Generated Library Structure

class MyMCPServerTool(BaseTool):
    """
    My Custom MCP Server
    
    Tools are executed via the MCP protocol.
    """
    
    IS_MCP_LIBRARY = True
    
    def __init__(self, **kwargs):
        super().__init__(**kwargs)
        self.mcp_server_url = "https://mcp.example.com/api/mcp"
    
    def tool_method_1(self, param1, param2):
        """Execute tool_method_1 via MCP"""
        return self._call_mcp_tool("tool_method_1", {
            "param1": param1,
            "param2": param2
        })

Using MCP Tools in Workflows

Via Natural Language

Describe what you want:
"Use my custom MCP tool to process the data"
The AI agent will:
  • Identify the MCP tool
  • Use it in generated code
  • Handle authentication automatically

In Generated Code

MCP tools are used like any other library:
from library.my_mcp_server_tool import MyMCPServerTool

mcp_tool = MyMCPServerTool()
result = mcp_tool.tool_method_1(
    param1="value1",
    param2="value2"
)

MCP Server Requirements

Server Requirements

MCP servers must:
  • ✅ Implement the MCP protocol
  • ✅ Be accessible via HTTP/HTTPS
  • ✅ Support tool discovery
  • ✅ Handle tool execution requests
  • ✅ Return results in MCP format

Authentication

MCP servers can use various authentication methods:
  • Bearer Token: API key in Authorization header
  • API Key: Key in headers or query parameters
  • OAuth: OAuth 2.0 flow (if supported)
  • Custom: Custom authentication methods
Ensure MCP servers handle authentication securely.
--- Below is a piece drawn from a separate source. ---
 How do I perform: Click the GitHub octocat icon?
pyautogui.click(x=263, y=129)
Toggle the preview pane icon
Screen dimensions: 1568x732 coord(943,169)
Never expose sensitive credentials in server URLs or configurations.

MCP vs Custom APIs

When to Use MCP

Use MCP when:
  • ✅ You have an existing MCP server
  • ✅ You want to leverage MCP protocol features
  • ✅ You need dynamic tool discovery
  • ✅ Tools are provided by an MCP-compatible service

When to Use Custom APIs

Use Custom APIs when:
  • ✅ You have a standard REST API
  • ✅ You want more control over tool definitions
  • ✅ You need custom authentication flows
  • ✅ You prefer direct HTTP integration
Both MCP and Custom APIs achieve similar goals. Choose based on your existing infrastructure and preferences.

Best Practices

Store MCP server credentials securely. Use encrypted storage for sensitive tokens.
Test MCP server connections before using in production workflows.
Monitor MCP tool usage and server performance to ensure reliability.
Provide clear tool descriptions in your MCP server for better AI understanding.

Troubleshooting

  • Verify server URL is correct and accessible
  • Check authentication credentials
  • Ensure server implements MCP protocol correctly
  • Test server endpoint directly
  • Verify tool discovery is working
  • Check server returns tools in correct format
  • Ensure authentication has proper permissions
  • Review server logs for errors
  • Verify tool parameters are correct
  • Check server handles tool execution properly
  • Review error messages from server
  • Ensure server is accessible and responsive

Example MCP Servers

Common Use Cases

  • Internal Tools: Connect to internal company tools
  • Specialized Services: Integrate with specialized MCP-compatible services
  • Custom Workflows: Extend Rilo with custom workflow capabilities
  • Data Sources: Connect to custom data sources via MCP

MCP libraries are a powerful way to extend Rilo’s capabilities. If you have an MCP server, connecting it to Rilo is straightforward and enables custom tools in your workflows.